Chaque fois que les pouvoirs de la Chambre des Députés arrivent à expiration, c’est un cri unanime : « Enfin ! Elle va donc disparaître, cette Chambre infâme ! Le pays va donc être débarrassé de ce Parlement maudit ! »

Ce langage traduit expressément les sentiments successifs : déception, lassitude, écœurement qu’ont fait naître, dans l’esprit public, au cours de la législature qui prend fin, l’incapacité, la corruption, l’incohérence et la lâcheté des Parlementaires.

Pourquoi faut-il que l’engouement irréfléchi du populaire, son ignorance et son inobservation le poussent à espérer que la Chambre qui va naître vaudra mieux que celle qui va mourir ?

Il est vraiment inconcevable que, périodiquement trompée, constamment abusée, la confiance de l’électeur survive aux déceptions dont il souffre et dont il se lamente ; et, pour l’être raisonnable et pensant, c’est une stupeur que de constater que les législatures se succèdent, chacune laissant derrière elle le même désenchantement, la même réprobation et que, néanmoins l’électeur persiste à considérer comme un devoir de voter.

La période électorale s’ouvre, elle est ouverte.

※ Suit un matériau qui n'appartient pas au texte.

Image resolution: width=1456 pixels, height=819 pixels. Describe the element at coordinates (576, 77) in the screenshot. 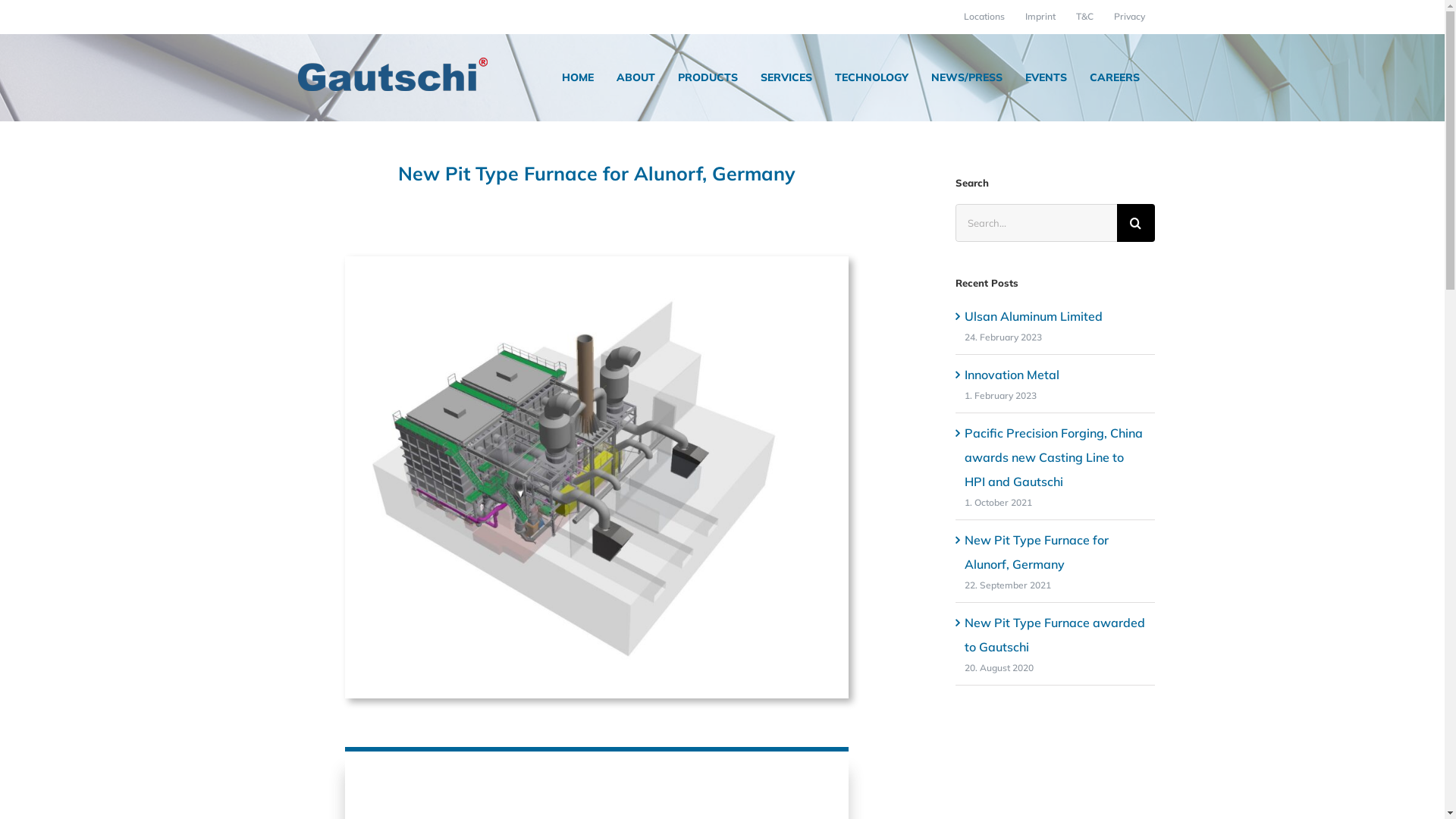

C’est la crise qui, périodiquement, convulsionne la multitude. Elle dure officiellement quelques semaines et, si l’on tient compte de l’effervescence qui précède et du bouillonnement qui suit cette crise, on peut dire qu’elle dure trois mois.

Trois mois durant lesquels, peuplé d’agités, le pays semble frappé de démence : candidats, comités et courtiers électoraux, tour à tour confiants dans le succès ou désespérant d’y atteindre, vont et viennent, avancent et reculent, crient et se taisent, affirment et nient, implorent et menacent, acquiescent et protestent, attaquent et se défendent.

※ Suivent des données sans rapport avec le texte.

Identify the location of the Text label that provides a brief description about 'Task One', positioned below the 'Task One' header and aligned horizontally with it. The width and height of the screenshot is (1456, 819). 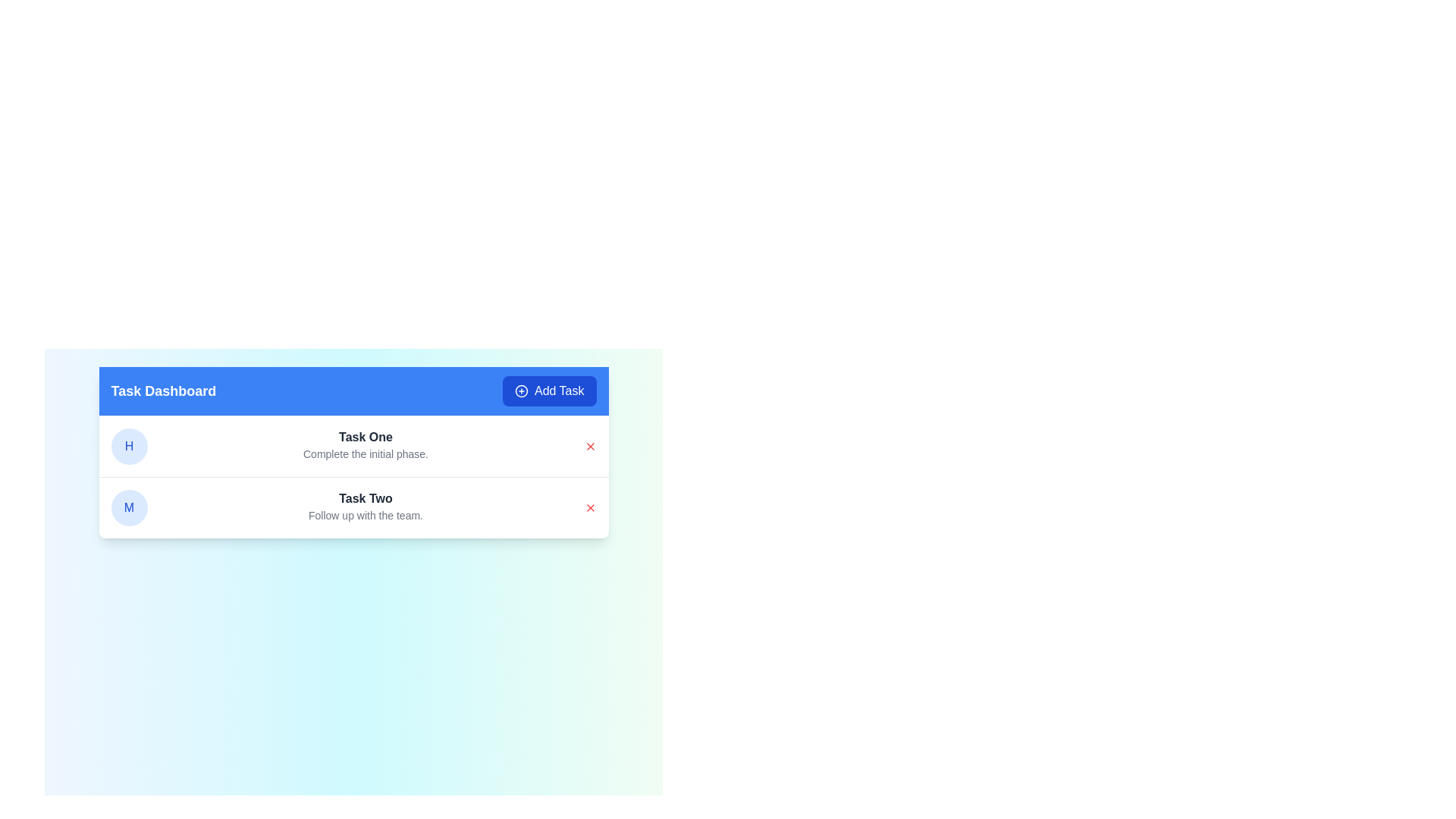
(366, 453).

C’est un spectacle fou : drame, comédie, vaudeville, bouffonnerie, farce, pantomime, tous les genres, du tragique au burlesque, s’y donnent rendez-vous et s’y rencontrent, associés, confondus.

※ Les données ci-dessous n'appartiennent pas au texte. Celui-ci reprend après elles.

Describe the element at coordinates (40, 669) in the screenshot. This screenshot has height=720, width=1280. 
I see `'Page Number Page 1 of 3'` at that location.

Le malheur est que c’est aux frais du spectateur que la farce se joue et que, quels que soient les acteurs, c’est toujours lui qui paie, et qu’il paie de son travail, de sa liberté, de son sang.

Eh bien ! lecteur, avant de passer au guichet pour solder ta place, écoute-moi.

Ou plutôt écoute ce que te disent les anarchistes ; écoute attentivement et réfléchis.


Voter, c’est accepter la Servitude.


Les anarchistes n’ont jamais eu de représentant siégeant dans les assemblées parlementaires. Tu as parfois entendu traiter d’anarchistes MM. Clemenceau, Briand et d’autres parlementaires. Ils ne le sont pas ; ils ne l’ont jamais été.

Les anarchistes n’ont pas de candidat. Au surplus un candidat qui se présenterait comme anarchiste n’aurait pas une seule voix, puisque les anarchistes s’abstiennent de voter.

Ils refusent de se servir du bulletin de vote que la Constitution met entre leurs mains.

Ne suppose pas que ce soit pour ne pas faire comme les autres, pour se singulariser. Sache que les raisons pour lesquelles les anarchistes s’abstiennent sont multiples et graves.

Ces raisons les voici brièvement exposées.

L’anarchiste est et veut rester un homme libre. Il est clair que comme tous ses frères en humanité, il est astreint à subir la loi ; mais c’est à son corps défendant et quand il s’y soumet, ce n’est pas qu’il la respecte ni qu’il estime équitable de s’incliner devant elle ; c’est parce qu’il lui est impossible de s’y soustraire.

Toutefois, il n’en accepte ni l’origine, ni le caractère, ni les fins. Tout au contraire il en proclame et se fait fort d’en démontrer l’iniquité.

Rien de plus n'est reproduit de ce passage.